Art instructors are asked, "What colors are on your palette?" or "How do you arrange your colors on your palette?" It is more important that the artist be able to find a color quickly without interrupting his thought process while painting. To do this, he must be consistent when he arranges his palette.
Some painters put all the cool colors on one side and the warm colors on the other side. Some put white, black, and the earth colors in a separate location from the others, across the top or bottom. Any of these arrangements is fine, but you will find that your painting process is smoother if a given color is always placed in the same location on the palette.
During the painting process, especially the mixing process, you are making many decisions in nanoseconds.

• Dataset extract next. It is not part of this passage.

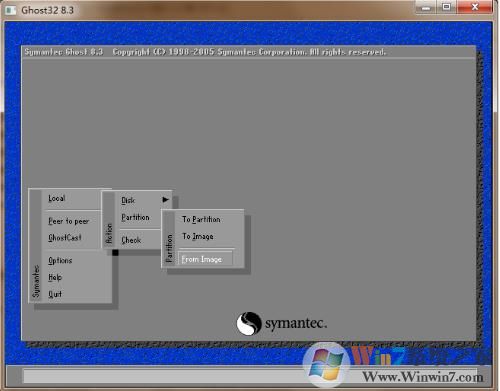
Task: Open the Disk submenu
Action: [x=128, y=200]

As quickly as you can flick the brush, you decide which out-of-the-tube color you need and whether to pick up a large or small dab. Then, you move on to compare the mix with the color area on the subject. When this process hits a speed bump in the form of a search for the right color, you are likely to be stalled and think, "Now what was I mixing?" Such interruptions break the concentration artist and the tempo of paint mixing and application. Both are necessary for unity within the finished work.

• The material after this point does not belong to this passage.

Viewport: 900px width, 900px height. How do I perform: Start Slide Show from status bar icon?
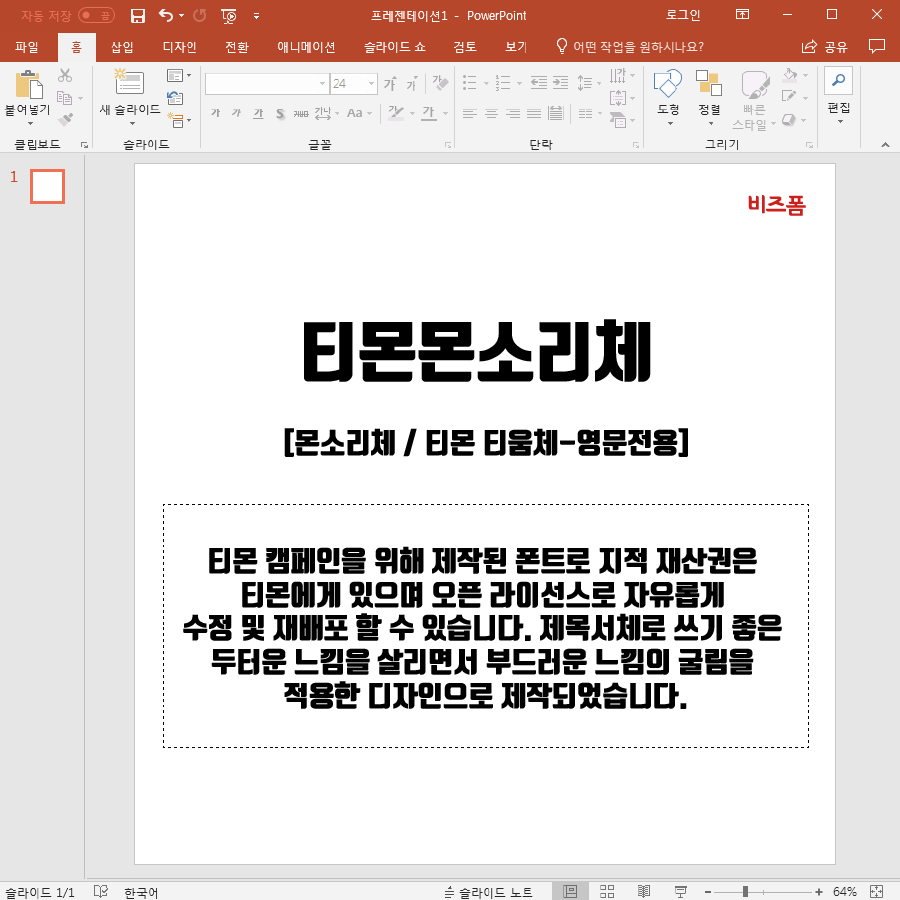click(x=679, y=890)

Here is my preferred arrangement, which I place on the left side of the palette. (I am right-handed.) With white closest to me and black at the far end, I place the colors in the order of the color wheel including the earth colors where they fit. I vary the colors chosen by the subject matter, the number of tubes I want to carry on location, or by mere whim.
In order, left to right: Daniel Smith Mixed White, lemon yellow, cadmium yellow light, yellow ochre, cadmium orange, burnt sienna, cadmium red, thalo red rose (Grumbacher), alizarin crimson, magenta (Winsor-Newton), ultramarine blue, cerulean blue, thalo turquoise, thalo green, black. (I place a strip of saran under the colors for easier clean up.)